→ DOCUMENT PASSAGE:

⁂

As noted above, we currently provide information regarding acquisitions made during the reporting period in MD&A.  In future periodic reports, we will expand our disclosure to include the capitalization rates for properties acquired during the period and a description of how we calculate capitalization rates, including how we calculate NOI for these purposes.  To date, we have not disposed of any properties.  When we periodically reevaluate our decision to retain a property we consider a number of factors, such as changing conditions in the market in which the property is located, our assessment of the future profitability of the property and the amount of capital required to maintain the property.  We do not typically consider the exit capitalization rate in deciding whether to dispose of a property, in part since capitalization rates for properties that we dispose of likely often would be negative as a result of unsatisfactory operating results or losses.  Consequently, we do not believe that reporting capitalization rates of properties that we dispose of would provide meaningful information to investors.

 

Item 15. Exhibits and Financial Statement Schedules

(a) Index to Financial Statements and Financial Statement Schedules

Notes to Consolidated Financial Statements, page F-7

Note 2. Summary of Significant Accounting Policies, page F-7

Real Estate Properties, page F-7

 

7.                                      Please tell us how you have considered any fixed rate renewal options into your calculation of the fair value of below market lease values.

 

We evaluate fixed rate renewal options acquired as part of a property acquisition in a manner similar to an acquired lease that contains below market rents.  The value ascribed to any below market lease renewal option would be included in “Acquired real estate lease obligations, net” on our balance

 



 

Mr. Kevin Woody

May 31, 2011

Page 4

 

sheet and would not be amortized until the tenant either exercises or declines the lease renewal option.  To date, we have not acquired a property with a below market fixed rate lease renewal option.

 

Note 9. Stockholders’ Equity, page F-18

Share Awards, page F-18

 

8.                                      Please tell us how your current disclosures comply with the requirements pursuant to FASB Accounting Standards Codification (“ASC”) 718-10-50.

 

We currently provide disclosure regarding share awards that is more limited than what is required pursuant to ASC 718-10-50 because we do not believe the cost or share amounts of the awards are material.  Although we do not expect these amounts to be material in future periods, beginning with our next annual report, we will expand our disclosure regarding share awards to include (i) the compensation cost arising from the share awards for each reporting period; (ii) a table summarizing shares granted, vested and forfeited during each reporting period and the weighted average grant price for each; (iii) the vesting schedule by year of unvested shares as of the reporting date; and (iv) the required disclosures regarding unrecognized expense related to unvested shares as of the reporting date.

⁂

→ TASK A: Copy the rows word for word, starting with the first row and going on through the line with "What do you see at coordinates (138, 449)".
The rows below have no connection to the disclosure passage above.

⁂

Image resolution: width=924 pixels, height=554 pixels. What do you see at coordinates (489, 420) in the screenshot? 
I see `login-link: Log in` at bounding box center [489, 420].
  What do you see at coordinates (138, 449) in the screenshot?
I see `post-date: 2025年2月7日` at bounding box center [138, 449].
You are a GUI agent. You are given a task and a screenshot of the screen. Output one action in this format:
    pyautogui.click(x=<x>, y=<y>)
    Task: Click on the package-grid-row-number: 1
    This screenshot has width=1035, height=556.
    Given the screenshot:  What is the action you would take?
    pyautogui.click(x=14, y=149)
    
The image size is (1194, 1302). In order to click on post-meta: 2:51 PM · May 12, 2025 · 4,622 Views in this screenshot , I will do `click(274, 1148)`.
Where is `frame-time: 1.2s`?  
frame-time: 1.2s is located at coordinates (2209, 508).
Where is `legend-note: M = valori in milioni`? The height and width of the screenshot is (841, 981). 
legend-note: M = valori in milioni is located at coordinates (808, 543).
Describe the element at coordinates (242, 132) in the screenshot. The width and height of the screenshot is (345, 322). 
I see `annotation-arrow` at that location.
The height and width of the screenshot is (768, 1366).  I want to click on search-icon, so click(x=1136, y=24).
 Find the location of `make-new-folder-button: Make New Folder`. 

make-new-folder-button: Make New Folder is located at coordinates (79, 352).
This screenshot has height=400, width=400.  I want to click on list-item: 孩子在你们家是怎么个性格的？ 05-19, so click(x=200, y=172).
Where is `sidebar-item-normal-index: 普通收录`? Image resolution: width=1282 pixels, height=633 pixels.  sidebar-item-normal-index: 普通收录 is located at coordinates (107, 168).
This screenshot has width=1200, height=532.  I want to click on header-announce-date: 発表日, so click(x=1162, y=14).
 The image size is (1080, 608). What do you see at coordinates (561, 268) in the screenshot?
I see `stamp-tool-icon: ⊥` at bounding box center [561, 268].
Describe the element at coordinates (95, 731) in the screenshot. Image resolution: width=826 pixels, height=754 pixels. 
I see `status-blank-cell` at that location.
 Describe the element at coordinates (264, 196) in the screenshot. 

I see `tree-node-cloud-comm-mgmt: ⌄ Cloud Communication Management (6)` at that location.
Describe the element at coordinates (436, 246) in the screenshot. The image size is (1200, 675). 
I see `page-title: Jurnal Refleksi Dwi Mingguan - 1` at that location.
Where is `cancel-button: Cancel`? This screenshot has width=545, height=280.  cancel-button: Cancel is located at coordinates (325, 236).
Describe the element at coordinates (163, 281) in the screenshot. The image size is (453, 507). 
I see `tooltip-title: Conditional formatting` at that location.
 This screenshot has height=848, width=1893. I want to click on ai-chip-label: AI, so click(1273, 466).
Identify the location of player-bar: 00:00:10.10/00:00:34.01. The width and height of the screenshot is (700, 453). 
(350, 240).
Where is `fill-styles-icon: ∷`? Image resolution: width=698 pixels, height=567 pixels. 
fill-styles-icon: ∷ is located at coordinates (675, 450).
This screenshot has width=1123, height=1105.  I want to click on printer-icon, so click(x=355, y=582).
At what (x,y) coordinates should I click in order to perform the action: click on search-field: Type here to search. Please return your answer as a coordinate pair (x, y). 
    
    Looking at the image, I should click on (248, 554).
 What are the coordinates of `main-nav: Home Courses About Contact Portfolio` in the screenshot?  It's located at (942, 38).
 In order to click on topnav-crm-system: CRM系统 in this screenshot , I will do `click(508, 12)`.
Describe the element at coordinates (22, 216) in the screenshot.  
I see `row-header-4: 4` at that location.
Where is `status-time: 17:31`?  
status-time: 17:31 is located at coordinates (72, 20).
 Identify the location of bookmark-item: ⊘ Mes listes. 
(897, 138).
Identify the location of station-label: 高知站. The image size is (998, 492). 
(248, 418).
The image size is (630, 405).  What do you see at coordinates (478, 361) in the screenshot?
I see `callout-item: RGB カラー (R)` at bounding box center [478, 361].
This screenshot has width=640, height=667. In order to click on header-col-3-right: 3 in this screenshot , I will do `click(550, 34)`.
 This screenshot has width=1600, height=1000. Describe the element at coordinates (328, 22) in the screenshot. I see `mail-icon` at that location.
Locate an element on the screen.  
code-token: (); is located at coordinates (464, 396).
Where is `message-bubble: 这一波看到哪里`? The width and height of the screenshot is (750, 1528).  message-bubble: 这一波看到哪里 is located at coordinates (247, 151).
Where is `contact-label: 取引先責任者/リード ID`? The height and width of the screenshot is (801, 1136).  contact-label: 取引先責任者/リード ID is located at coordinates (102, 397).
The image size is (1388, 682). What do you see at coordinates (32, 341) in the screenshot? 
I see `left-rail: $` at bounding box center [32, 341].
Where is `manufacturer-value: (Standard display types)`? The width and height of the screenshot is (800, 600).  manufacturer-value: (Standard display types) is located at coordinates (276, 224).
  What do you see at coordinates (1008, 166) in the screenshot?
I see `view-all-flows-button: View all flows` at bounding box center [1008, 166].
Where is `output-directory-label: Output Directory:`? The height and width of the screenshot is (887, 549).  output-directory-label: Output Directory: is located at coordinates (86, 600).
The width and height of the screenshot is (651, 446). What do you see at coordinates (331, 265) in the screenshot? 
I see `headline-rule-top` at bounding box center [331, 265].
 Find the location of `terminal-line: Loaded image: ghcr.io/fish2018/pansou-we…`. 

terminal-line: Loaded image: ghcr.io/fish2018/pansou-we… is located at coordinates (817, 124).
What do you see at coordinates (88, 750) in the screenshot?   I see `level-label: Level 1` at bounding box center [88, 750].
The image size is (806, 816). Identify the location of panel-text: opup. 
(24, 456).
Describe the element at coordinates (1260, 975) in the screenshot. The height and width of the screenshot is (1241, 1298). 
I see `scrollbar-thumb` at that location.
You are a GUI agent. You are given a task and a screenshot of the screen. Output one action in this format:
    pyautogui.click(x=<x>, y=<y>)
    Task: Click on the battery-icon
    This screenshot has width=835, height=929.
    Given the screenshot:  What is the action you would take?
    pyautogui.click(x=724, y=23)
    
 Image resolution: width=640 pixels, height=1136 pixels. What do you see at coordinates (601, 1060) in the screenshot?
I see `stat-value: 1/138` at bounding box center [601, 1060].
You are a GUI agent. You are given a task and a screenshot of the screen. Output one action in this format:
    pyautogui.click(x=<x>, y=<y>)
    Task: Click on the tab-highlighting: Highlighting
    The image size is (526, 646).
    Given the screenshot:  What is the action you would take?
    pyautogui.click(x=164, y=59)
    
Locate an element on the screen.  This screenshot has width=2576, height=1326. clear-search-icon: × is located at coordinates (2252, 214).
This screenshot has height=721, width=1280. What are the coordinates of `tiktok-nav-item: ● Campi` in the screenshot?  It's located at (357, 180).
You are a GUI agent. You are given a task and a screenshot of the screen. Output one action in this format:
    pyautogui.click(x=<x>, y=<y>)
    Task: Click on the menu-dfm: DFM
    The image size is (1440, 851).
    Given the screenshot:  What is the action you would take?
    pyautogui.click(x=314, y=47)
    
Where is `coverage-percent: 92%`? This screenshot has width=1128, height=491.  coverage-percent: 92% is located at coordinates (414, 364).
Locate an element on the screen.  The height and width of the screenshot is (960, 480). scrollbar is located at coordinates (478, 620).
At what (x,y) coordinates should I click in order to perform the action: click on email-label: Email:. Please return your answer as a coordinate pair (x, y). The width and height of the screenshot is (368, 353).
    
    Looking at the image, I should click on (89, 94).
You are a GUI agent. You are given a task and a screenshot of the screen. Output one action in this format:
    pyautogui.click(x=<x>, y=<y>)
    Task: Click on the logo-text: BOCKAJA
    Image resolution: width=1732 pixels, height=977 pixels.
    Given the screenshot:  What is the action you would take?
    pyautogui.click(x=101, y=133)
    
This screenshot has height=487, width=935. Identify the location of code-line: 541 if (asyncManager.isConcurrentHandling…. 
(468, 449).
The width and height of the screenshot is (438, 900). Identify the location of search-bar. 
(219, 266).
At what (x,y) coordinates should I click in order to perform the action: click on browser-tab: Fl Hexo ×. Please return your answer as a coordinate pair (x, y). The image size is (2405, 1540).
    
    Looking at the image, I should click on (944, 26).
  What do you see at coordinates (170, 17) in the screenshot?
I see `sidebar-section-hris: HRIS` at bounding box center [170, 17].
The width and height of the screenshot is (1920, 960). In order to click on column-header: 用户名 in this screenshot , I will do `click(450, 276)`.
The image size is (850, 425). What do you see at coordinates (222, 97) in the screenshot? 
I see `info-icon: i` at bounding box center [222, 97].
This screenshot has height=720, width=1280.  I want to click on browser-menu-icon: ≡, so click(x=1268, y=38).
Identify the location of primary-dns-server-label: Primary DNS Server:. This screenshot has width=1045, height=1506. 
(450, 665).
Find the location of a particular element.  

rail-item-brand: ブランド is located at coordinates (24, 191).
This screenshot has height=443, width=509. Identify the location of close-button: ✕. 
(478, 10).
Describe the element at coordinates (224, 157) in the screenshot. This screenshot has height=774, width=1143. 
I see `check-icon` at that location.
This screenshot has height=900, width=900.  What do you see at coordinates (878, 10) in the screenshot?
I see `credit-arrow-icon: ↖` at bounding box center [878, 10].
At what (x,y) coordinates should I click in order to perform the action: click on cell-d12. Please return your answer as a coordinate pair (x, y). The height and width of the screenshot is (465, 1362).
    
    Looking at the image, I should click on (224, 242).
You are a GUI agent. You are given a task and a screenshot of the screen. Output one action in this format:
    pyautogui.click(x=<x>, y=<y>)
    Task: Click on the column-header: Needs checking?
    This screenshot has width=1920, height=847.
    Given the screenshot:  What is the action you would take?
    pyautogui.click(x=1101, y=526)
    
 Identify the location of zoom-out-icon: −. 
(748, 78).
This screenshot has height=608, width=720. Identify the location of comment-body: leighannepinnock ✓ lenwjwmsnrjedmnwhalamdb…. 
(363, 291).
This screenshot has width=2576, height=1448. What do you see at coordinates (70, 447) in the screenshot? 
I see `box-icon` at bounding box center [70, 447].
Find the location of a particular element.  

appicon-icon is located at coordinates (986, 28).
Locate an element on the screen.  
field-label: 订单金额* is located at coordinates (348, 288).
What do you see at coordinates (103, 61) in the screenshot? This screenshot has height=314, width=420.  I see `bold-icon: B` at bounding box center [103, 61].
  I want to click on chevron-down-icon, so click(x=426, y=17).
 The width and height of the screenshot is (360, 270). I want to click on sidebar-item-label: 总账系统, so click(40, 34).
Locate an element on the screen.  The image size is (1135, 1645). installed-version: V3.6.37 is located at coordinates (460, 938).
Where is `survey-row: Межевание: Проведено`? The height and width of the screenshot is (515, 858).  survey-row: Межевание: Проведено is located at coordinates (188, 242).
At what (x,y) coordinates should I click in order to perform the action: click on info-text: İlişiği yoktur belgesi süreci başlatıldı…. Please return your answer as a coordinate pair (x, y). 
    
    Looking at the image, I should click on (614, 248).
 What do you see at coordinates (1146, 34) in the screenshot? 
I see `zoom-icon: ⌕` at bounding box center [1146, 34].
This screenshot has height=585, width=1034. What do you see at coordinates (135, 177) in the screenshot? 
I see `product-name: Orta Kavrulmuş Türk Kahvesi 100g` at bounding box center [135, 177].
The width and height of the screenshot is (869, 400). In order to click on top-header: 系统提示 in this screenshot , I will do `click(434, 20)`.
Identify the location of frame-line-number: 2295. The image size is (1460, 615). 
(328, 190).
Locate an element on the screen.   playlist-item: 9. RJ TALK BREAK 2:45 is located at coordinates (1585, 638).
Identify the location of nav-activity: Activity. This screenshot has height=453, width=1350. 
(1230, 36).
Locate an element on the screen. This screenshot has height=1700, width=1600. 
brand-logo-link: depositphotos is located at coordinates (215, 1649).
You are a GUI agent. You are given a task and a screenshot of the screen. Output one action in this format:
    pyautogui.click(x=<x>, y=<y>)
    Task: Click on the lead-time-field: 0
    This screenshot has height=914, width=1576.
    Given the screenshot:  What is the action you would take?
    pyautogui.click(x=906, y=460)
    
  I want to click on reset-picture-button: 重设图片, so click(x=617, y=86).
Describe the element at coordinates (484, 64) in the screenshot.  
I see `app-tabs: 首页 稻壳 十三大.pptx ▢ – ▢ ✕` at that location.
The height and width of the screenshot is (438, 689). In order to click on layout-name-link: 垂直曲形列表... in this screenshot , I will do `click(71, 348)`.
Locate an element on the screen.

⁂

→ TASK B: In the disclosure passage, why is the share award disclosure more limited than ASC 718-10-50 requires?

→ PROBLEM SOLUTION A:
Image resolution: width=924 pixels, height=554 pixels. What do you see at coordinates (489, 420) in the screenshot? 
I see `login-link: Log in` at bounding box center [489, 420].
  What do you see at coordinates (138, 449) in the screenshot?

→ PROBLEM SOLUTION B: The company does not believe the cost or share amounts of the awards are material.